Civil Survival Board Member Chris Beasley was joined by many members to view the documentary film From Incarceration to Education, or FITE. The film details the stories of four students who attend UC Berkeley as part of the Underground Scholars Initiative (USI), which helps formerly incarcerated students to navigate higher education and find a community on campus. Several of the film’s subjects were on hand to lead a discussion about the life changing importance of higher education to justice-involved individuals.
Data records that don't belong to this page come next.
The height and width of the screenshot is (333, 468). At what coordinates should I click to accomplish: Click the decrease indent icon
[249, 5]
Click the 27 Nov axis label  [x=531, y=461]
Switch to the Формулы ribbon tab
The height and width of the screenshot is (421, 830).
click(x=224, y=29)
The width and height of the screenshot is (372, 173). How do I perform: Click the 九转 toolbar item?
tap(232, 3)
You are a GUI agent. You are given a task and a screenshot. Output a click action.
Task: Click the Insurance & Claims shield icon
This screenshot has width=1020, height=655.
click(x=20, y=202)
Berkeley native Clarence Ford is one of the students profiled. He talks about making the transition from the criminal justice system to academia. Having a criminal record can make it difficult to get into college, but, says Ford, it can actually be an asset once you are there. “If you’re able to overcome prison, jail, streets or whatever, that experience in itself is so rich,” Ford says. “That’s a system in itself. Academia is a system in itself too. So I feel like if we can learn this thing, we could also learn this.”
USI’s co-founder, Danny Murillo, enrolled at UC Berkeley in 2012 after 14 years in prison. He began his education in solitary confinement, then got his GED and went to community college when he got out. Like Ford, he sees untapped potential in those who reenter society after being locked up. For example, a man who was incarcerated with Murillo “used to break into a car in less than 60 seconds,” said Murillo at the FITE premiere. “That’s intelligence. He never had the opportunity to put that intelligence to good.”
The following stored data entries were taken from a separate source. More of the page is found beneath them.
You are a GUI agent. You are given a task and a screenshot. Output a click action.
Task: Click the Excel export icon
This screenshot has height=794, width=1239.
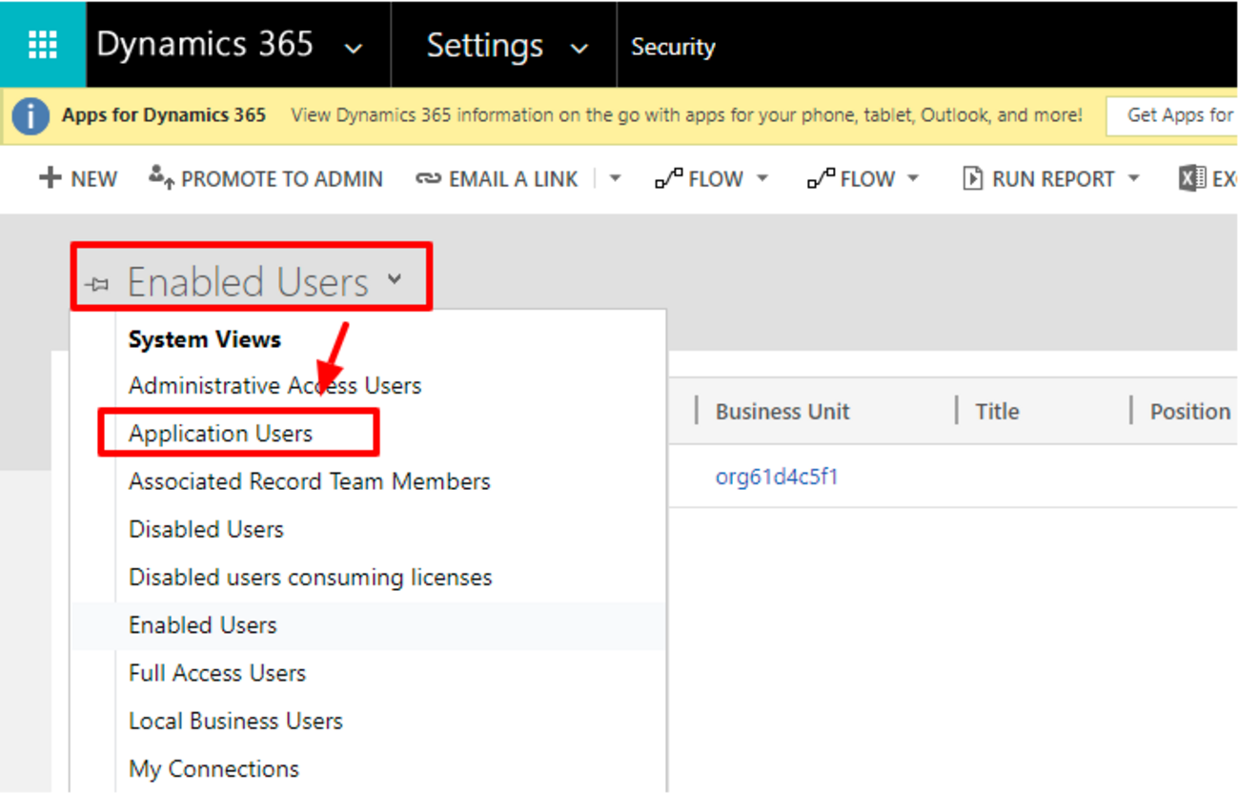point(1191,178)
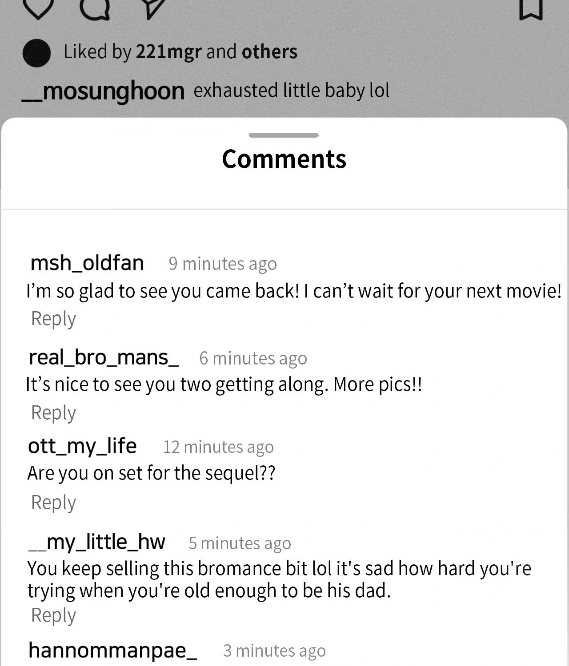This screenshot has height=666, width=569.
Task: Tap the exhausted little baby caption text
Action: pos(292,91)
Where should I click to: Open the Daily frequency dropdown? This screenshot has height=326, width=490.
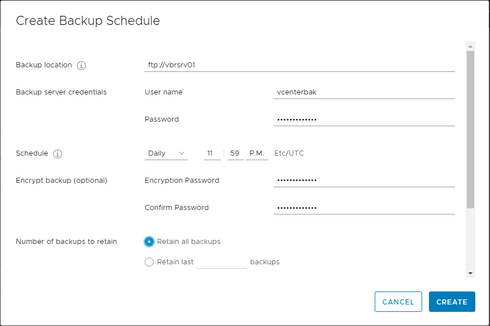tap(166, 153)
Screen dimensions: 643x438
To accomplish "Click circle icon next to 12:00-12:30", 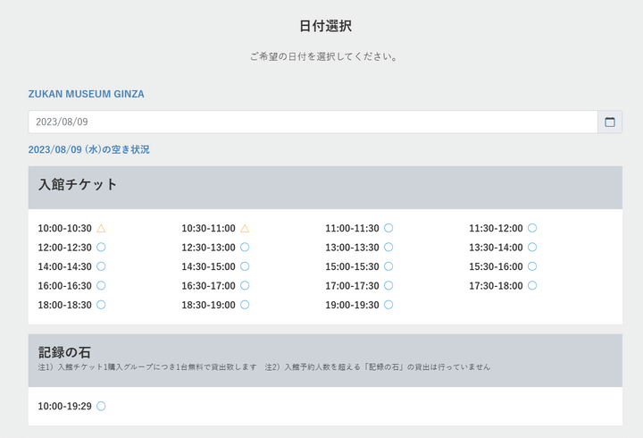I will (101, 247).
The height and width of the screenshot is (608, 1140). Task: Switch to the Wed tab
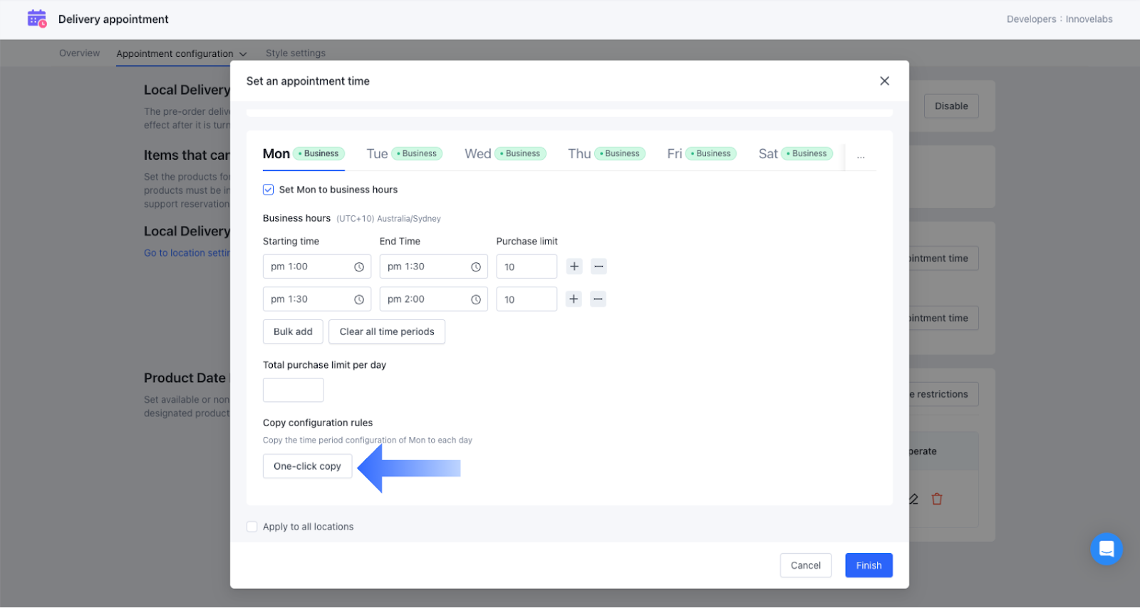(478, 154)
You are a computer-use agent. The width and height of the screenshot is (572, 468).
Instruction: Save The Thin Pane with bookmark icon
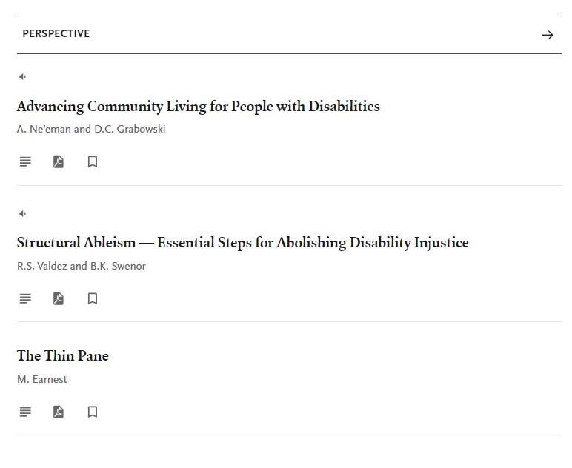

The film was initially released to a number of juvenile halls, where the message of freedom through higher education has been well received. The film is now available online. The goal is to get the film shown at juvenile detention centers nationwide, to let incarcerated youth know that college is an option, and to prevent recidivism. Currently, more than two-thirds of those released from prison in the U.S. are rearrested within three years, according to the National Institute of Justice. The film explains that the rearrest rate declines by 43% for those who receive higher education.
FITE is “catered to people who are currently incarcerated or have been incarcerated, to show how one can take the initial steps to achieve higher education,” according to co-creator Skylar Economy. But she hopes the film reaches a broader audience as well, to demonstrate to the public “why it’s important to have people with these pasts in higher education. It shouldn’t be stigma.”